Javier Sánchez Menéndez muestra en Teoría de las inclinaciones una cara de un prisma complejo, una de las expresiones de un impulso poético-vital radical, nada fácil en los tiempos que corren. En sus antípodas, el poeta que podría ir componiendo poemas para alguna ocasión. Aquí, una voluntad de realizar, de interrogarlo todo desde el impulso poético, de apostar por la poesía y por los poetas, por los que estima que pueden y deben aportar poesía: la fructífera realidad de la editorial La Isla de Siltolá es esa presencia cultural viva que constituye otra de las caras del prisma. Es un juicioso editor y un hombre de letras el que habla:

“No me gustan las cruzadas en defensa de un escritor. Generalmente no suelen ser literarias. Más bien son ideológicas y políticas. Y hacen mucho daño a la propia literatura. Nos fijamos en hechos concretos y puntuales y apartamos de nuestro camino la esencia de las letras”.

IV.
Hay una reivindicación de la poesía como metafísica o filosofía primera, bajo ella, quedarían “dios, el amor, la música”. Purismo que recuerda a Hölderlin, a algunos modernistas, a Juan Ramón. Propuesta personal.

No parto de la misma poética, de su concepto de dios —que escribe con minúscula—, o del carácter tan radicalmente original que otorga a la palabra poética, que se sustanciaría a sí misma y validaría o invalidaría todo lo demás como piedra de toque —y aquí estaría también esa filiación presocrática—. La poesía aparece como un elemento ontológicamente básico, el elemento en suma, que recuerda al arjé de aquellos primeros pensadores griegos. Yo también pienso en una Palabra originaria, poietica y por tanto poética, pero personal y esencialmente amor. Creo que Dios sí vive. Es otra tradición filosófica, religiosa y también poética. Pero encuentro en Teoría de las inclinaciones numerosos pensamientos donde hacer pie, coincidencias, desvelamientos felices:

“El ritmo, la armonía, la intensidad, el tono. Aspectos fundamentales que unifican la literatura y la música en una sonoridad mágica. El proceso creativo, basado en la inspiración, sujeta firmemente las estructuras de las resonancias. No hay música sin literatura. La música basa todos y cada uno de sus aspectos esenciales en el arte literario”.

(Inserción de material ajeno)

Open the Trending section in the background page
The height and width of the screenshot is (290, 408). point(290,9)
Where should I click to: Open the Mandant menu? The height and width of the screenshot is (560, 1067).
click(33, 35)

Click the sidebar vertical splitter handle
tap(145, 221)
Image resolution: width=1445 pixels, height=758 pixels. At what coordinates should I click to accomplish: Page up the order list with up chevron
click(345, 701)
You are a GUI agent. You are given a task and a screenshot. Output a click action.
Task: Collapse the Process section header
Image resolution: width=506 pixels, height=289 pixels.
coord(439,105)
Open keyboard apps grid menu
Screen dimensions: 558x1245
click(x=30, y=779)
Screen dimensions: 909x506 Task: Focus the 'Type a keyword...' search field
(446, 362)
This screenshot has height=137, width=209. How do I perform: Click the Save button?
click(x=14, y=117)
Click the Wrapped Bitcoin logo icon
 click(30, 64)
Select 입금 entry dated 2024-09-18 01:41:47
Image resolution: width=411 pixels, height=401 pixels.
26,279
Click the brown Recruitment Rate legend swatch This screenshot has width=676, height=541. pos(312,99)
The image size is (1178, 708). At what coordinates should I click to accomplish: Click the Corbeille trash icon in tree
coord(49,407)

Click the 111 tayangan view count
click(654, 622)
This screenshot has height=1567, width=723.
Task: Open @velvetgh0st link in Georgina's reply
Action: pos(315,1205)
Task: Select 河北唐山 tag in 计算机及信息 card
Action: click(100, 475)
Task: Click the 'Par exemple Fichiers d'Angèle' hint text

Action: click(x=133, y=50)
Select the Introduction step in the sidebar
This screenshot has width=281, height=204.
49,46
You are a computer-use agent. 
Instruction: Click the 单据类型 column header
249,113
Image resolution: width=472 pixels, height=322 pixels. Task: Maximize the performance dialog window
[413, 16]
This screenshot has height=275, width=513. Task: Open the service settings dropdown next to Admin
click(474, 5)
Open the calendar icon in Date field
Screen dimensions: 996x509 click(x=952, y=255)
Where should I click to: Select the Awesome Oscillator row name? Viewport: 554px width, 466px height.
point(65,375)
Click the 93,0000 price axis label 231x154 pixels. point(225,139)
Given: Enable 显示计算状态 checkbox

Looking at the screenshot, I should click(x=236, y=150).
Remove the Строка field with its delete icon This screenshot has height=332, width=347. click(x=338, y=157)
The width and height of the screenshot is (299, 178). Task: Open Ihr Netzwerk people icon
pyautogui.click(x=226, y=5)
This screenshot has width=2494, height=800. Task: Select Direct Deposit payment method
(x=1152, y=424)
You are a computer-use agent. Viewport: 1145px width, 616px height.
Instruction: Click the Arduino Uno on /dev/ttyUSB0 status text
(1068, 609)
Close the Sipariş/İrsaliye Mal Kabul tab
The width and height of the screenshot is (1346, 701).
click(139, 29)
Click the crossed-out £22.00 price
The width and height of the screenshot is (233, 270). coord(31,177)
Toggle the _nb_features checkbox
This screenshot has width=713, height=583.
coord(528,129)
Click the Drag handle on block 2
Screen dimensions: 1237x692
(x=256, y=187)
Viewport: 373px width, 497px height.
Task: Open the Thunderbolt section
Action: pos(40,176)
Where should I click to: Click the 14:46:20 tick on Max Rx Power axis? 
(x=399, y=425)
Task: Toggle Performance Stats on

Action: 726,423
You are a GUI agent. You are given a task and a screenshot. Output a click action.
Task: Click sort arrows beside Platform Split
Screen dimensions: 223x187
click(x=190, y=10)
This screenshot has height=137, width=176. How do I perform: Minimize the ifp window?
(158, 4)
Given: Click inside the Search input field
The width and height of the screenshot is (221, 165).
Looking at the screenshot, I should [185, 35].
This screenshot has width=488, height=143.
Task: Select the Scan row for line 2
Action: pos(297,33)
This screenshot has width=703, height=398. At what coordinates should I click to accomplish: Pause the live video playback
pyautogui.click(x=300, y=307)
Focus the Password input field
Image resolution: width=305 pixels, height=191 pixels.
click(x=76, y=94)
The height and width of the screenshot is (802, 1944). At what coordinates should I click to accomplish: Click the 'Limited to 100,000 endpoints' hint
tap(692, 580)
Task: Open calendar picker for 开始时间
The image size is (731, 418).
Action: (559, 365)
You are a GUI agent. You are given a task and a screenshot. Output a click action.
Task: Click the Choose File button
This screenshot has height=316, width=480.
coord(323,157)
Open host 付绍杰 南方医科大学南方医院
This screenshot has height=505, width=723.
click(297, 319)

“Odio el existencialismo, tan oscuro, vulgar y poco verdadero. Vivimos en las sombras, aunque sabemos que ahí fuera, muy cerca, está la luz. No podemos acudir a esa claridad, no queremos hacerlo. En la sombra nos hacemos fuertes, nos crecemos”.

Escritura que interpela la realidad y al lector. Solo para quien esté dispuesto a articular —en estos tiempos tan muelles— una propia y firme respuesta personal.

martes, 19 de junio de 2012

Epigramas, de Tomás Moro: cuatro notas de lectura




I.
254. Remedios para acabar con el mal aliento proveniente de algunos alimentos.
Para que el puerro partido no desprenda olores repugnantes, sigue mi consejo y come una cebolla inmediatamente después del puerro. Y si de nuevo quieres librarte del mal olor de la cebolla, masticar ajos fácilmente te lo conseguirá. Pero si tu aliento todavía es ofensivo incluso después de los ajos, o nada o sólo la mierda puede quitarlo.

Acaba de salir esta primera traducción al castellano —en edición crítica de Concepción Cabrillana— de los epigramas de Tomás Moro. El próximo 22 de junio se celebra la fiesta de Moro como santo mártir. Un mártir epigramático y guasón tiene su qué. Este libro bien lo demuestra.

II.
74. La paciencia.
Soporta las tristezas que sufres. La fortuna disipará tu tristeza. Y si no lo hace la fortuna, lo hará la muerte.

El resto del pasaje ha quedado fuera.